### [Data for processing]
_____

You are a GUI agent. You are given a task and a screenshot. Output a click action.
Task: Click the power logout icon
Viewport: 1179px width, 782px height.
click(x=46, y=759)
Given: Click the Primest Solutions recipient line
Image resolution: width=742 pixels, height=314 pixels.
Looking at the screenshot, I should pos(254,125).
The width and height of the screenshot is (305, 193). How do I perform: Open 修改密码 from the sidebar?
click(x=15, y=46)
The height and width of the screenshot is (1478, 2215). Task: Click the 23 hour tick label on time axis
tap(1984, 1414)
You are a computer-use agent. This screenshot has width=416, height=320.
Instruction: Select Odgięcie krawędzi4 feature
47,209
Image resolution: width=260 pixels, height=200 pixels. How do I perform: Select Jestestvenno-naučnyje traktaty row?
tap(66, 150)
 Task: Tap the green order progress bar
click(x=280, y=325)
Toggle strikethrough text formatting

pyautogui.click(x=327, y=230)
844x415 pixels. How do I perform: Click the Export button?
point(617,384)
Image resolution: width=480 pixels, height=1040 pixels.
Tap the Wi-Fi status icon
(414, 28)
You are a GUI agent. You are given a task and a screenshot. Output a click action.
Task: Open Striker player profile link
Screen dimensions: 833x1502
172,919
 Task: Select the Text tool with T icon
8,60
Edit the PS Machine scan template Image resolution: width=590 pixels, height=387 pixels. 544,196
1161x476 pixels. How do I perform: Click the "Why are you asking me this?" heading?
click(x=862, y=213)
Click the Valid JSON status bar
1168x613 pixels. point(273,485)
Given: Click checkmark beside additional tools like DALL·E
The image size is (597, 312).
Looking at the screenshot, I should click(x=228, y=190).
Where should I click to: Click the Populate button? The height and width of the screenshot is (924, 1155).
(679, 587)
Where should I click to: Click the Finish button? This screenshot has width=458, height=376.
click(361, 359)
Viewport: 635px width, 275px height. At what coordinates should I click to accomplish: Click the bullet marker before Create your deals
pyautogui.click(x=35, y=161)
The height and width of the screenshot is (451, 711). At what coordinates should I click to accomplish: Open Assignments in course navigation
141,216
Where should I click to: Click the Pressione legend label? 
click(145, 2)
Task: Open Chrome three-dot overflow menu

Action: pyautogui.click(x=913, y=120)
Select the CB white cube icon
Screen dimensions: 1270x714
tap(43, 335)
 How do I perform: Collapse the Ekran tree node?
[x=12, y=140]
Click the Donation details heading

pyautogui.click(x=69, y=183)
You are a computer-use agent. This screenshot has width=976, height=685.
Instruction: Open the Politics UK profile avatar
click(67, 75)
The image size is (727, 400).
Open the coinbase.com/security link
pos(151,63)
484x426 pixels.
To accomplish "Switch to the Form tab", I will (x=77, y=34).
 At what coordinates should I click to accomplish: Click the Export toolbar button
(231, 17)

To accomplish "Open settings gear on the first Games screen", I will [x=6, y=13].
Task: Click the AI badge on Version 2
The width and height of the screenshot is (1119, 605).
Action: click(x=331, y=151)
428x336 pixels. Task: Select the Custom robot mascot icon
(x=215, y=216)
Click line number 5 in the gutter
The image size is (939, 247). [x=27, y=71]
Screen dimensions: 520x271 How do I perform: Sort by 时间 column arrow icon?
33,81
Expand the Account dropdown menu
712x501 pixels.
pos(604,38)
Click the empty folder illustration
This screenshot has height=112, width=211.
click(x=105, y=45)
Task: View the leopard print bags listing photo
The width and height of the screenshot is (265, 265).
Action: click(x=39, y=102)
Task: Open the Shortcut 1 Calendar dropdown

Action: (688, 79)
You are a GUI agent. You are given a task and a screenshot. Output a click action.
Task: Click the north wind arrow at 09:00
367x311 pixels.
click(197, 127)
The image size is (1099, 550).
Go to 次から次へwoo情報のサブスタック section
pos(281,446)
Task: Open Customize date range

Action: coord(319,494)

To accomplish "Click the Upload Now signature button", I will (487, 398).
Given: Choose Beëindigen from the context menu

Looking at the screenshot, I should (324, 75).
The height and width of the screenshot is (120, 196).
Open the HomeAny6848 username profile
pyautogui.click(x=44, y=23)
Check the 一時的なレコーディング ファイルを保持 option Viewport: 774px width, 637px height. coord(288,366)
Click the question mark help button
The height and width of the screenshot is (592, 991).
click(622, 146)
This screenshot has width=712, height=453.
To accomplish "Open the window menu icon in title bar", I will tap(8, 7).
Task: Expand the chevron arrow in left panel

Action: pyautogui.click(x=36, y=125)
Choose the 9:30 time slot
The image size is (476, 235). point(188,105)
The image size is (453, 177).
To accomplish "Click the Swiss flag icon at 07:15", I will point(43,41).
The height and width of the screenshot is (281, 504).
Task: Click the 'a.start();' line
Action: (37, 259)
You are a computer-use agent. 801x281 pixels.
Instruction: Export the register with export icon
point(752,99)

_____

### [Problem requirements]
Go through the data and gather every line that holds "computer".

### [Answer to this task]
You are a computer-use agent. This screenshot has width=416, height=320.
You are a computer-use agent. This screenshot has width=976, height=685.
You are a computer-use agent. 801x281 pixels.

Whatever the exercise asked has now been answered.